Please add 22 to every coordinate number in the answers of the entries, starting with the line that contains "(상세 보기) (37, 339)" and going on through the line that contains "Eudoxos (241, 146)". Write out every line in that span, and only those lines.

— START OF Dataset content —

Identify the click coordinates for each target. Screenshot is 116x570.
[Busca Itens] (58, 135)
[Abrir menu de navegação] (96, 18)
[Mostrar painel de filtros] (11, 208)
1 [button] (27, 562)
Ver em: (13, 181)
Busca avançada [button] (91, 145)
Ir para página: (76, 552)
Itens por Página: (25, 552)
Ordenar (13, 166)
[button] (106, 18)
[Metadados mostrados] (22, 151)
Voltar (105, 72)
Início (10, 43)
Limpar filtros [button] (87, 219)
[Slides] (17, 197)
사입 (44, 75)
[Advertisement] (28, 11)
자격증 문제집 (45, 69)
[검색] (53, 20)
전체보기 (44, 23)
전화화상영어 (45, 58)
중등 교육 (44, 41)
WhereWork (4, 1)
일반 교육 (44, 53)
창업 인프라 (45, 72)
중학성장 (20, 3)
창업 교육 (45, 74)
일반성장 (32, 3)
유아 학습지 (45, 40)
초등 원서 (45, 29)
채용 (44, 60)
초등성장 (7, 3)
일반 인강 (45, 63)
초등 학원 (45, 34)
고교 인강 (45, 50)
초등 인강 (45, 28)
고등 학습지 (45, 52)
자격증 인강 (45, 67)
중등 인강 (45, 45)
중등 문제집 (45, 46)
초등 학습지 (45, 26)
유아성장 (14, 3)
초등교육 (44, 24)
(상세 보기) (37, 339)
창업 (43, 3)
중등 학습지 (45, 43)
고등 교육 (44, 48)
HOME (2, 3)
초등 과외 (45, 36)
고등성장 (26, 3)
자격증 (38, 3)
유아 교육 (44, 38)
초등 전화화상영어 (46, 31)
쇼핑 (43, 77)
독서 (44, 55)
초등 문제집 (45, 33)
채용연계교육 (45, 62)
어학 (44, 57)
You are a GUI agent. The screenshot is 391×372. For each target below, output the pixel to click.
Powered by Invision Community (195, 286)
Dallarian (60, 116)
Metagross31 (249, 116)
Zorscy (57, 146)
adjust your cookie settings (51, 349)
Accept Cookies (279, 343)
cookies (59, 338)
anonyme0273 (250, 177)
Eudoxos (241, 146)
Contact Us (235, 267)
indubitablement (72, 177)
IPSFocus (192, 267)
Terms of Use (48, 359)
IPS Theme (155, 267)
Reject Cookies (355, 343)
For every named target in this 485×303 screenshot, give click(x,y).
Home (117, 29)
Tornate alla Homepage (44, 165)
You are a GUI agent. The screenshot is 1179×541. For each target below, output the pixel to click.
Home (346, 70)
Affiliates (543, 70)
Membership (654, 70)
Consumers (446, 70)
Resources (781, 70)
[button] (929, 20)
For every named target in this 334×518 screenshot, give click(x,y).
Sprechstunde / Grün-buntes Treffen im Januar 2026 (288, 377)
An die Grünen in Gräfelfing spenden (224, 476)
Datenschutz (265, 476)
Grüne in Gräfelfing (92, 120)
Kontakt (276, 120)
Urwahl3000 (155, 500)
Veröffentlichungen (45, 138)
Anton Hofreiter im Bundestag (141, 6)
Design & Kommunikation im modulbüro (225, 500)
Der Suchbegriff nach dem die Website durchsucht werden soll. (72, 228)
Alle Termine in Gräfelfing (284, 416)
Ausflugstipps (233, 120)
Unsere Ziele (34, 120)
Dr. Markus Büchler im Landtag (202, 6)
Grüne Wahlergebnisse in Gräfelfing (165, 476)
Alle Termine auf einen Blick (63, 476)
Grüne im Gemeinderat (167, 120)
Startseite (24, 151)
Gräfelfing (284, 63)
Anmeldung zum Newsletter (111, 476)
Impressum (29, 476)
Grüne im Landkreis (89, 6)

— END OF Dataset content —
— START OF Dataset content —

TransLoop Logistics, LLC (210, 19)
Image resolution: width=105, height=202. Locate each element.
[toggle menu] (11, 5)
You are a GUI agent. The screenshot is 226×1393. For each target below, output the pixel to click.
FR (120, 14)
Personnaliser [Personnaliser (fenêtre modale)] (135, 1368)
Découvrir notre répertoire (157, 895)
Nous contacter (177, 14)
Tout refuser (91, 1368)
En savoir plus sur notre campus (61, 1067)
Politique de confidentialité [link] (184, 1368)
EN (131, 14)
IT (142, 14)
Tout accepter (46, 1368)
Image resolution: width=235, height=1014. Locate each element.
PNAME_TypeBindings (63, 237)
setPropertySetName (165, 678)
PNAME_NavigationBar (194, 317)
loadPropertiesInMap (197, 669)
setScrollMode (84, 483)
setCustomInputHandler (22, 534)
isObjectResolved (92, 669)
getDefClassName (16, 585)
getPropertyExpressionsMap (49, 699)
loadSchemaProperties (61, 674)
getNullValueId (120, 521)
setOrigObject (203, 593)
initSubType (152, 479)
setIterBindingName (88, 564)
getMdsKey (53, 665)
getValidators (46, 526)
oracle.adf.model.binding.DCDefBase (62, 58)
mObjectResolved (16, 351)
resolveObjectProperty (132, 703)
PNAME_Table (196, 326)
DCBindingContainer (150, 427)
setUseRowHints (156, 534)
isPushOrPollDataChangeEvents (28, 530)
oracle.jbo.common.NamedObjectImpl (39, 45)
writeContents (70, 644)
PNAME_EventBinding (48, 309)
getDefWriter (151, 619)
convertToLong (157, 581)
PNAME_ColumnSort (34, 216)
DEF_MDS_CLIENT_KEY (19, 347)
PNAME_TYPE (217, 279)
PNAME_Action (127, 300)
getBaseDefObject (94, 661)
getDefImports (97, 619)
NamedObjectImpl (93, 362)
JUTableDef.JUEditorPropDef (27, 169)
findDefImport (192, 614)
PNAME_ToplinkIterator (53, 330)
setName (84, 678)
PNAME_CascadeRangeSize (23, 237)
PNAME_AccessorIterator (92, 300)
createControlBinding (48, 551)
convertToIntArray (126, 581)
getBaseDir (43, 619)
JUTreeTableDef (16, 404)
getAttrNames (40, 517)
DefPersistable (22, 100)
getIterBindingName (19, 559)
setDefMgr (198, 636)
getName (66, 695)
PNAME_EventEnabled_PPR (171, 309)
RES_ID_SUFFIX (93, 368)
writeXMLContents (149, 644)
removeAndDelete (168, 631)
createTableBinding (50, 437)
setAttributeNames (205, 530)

— END OF Dataset content —

Task solution:
(상세 보기) (59, 361)
창업 (65, 25)
중등 학습지 (67, 65)
고등 교육 (66, 70)
HOME (24, 25)
초등 과외 (67, 58)
고등성장 (48, 25)
자격증 (60, 25)
유아 교육 (66, 60)
초등 전화화상영어 (68, 53)
쇼핑 (65, 99)
독서 (66, 77)
초등 문제집 (67, 55)
채용연계교육 (67, 84)
어학 (66, 79)
You are a GUI agent. The screenshot is 391×372. For each target below, output the pixel to click.
Powered by Invision Community (217, 308)
Dallarian (82, 138)
Metagross31 (271, 138)
Zorscy (79, 168)
adjust your cookie settings (73, 371)
Accept Cookies (301, 365)
cookies (81, 360)
anonyme0273 (272, 199)
Eudoxos (263, 168)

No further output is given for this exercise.